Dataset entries
-*-*-

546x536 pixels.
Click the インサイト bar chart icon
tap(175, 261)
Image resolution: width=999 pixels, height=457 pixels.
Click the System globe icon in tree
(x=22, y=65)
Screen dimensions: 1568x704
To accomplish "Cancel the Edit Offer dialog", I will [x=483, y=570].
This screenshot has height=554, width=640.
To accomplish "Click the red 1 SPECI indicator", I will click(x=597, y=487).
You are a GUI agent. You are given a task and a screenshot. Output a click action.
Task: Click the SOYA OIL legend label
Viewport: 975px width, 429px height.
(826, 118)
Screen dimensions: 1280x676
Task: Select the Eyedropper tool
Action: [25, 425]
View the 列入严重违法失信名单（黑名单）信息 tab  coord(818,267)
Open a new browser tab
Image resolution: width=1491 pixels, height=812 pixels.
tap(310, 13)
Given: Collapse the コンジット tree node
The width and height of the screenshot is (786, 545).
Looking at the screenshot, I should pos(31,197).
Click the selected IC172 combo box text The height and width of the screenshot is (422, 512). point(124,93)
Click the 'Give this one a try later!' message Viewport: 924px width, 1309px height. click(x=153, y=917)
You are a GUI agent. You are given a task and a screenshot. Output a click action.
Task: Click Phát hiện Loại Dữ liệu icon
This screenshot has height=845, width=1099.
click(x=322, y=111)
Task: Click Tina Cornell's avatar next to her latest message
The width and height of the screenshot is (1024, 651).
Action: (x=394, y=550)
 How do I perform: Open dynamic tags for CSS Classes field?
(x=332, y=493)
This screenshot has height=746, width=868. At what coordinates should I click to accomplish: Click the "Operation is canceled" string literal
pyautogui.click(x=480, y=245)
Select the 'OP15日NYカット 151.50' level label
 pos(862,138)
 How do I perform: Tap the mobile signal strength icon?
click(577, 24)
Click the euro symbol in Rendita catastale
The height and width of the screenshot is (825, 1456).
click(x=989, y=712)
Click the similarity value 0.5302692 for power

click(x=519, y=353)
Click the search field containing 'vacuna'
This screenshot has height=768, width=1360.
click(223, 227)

-*-*-

Required action:
Please print all the data again exactly as given.

Solution:
546x536 pixels.
Click the インサイト bar chart icon
tap(175, 261)
Image resolution: width=999 pixels, height=457 pixels.
Click the System globe icon in tree
(x=22, y=65)
Screen dimensions: 1568x704
To accomplish "Cancel the Edit Offer dialog", I will [x=483, y=570].
This screenshot has height=554, width=640.
To accomplish "Click the red 1 SPECI indicator", I will click(x=597, y=487).
You are a GUI agent. You are given a task and a screenshot. Output a click action.
Task: Click the SOYA OIL legend label
Viewport: 975px width, 429px height.
(826, 118)
Screen dimensions: 1280x676
Task: Select the Eyedropper tool
Action: [25, 425]
View the 列入严重违法失信名单（黑名单）信息 tab  coord(818,267)
Open a new browser tab
Image resolution: width=1491 pixels, height=812 pixels.
tap(310, 13)
Given: Collapse the コンジット tree node
The width and height of the screenshot is (786, 545).
Looking at the screenshot, I should pos(31,197).
Click the selected IC172 combo box text The height and width of the screenshot is (422, 512). point(124,93)
Click the 'Give this one a try later!' message Viewport: 924px width, 1309px height. click(x=153, y=917)
You are a GUI agent. You are given a task and a screenshot. Output a click action.
Task: Click Phát hiện Loại Dữ liệu icon
This screenshot has height=845, width=1099.
click(x=322, y=111)
Task: Click Tina Cornell's avatar next to her latest message
The width and height of the screenshot is (1024, 651).
Action: (x=394, y=550)
 How do I perform: Open dynamic tags for CSS Classes field?
(x=332, y=493)
This screenshot has height=746, width=868. At what coordinates should I click to accomplish: Click the "Operation is canceled" string literal
pyautogui.click(x=480, y=245)
Select the 'OP15日NYカット 151.50' level label
 pos(862,138)
 How do I perform: Tap the mobile signal strength icon?
click(577, 24)
Click the euro symbol in Rendita catastale
The height and width of the screenshot is (825, 1456).
click(x=989, y=712)
Click the similarity value 0.5302692 for power

click(x=519, y=353)
Click the search field containing 'vacuna'
This screenshot has height=768, width=1360.
click(223, 227)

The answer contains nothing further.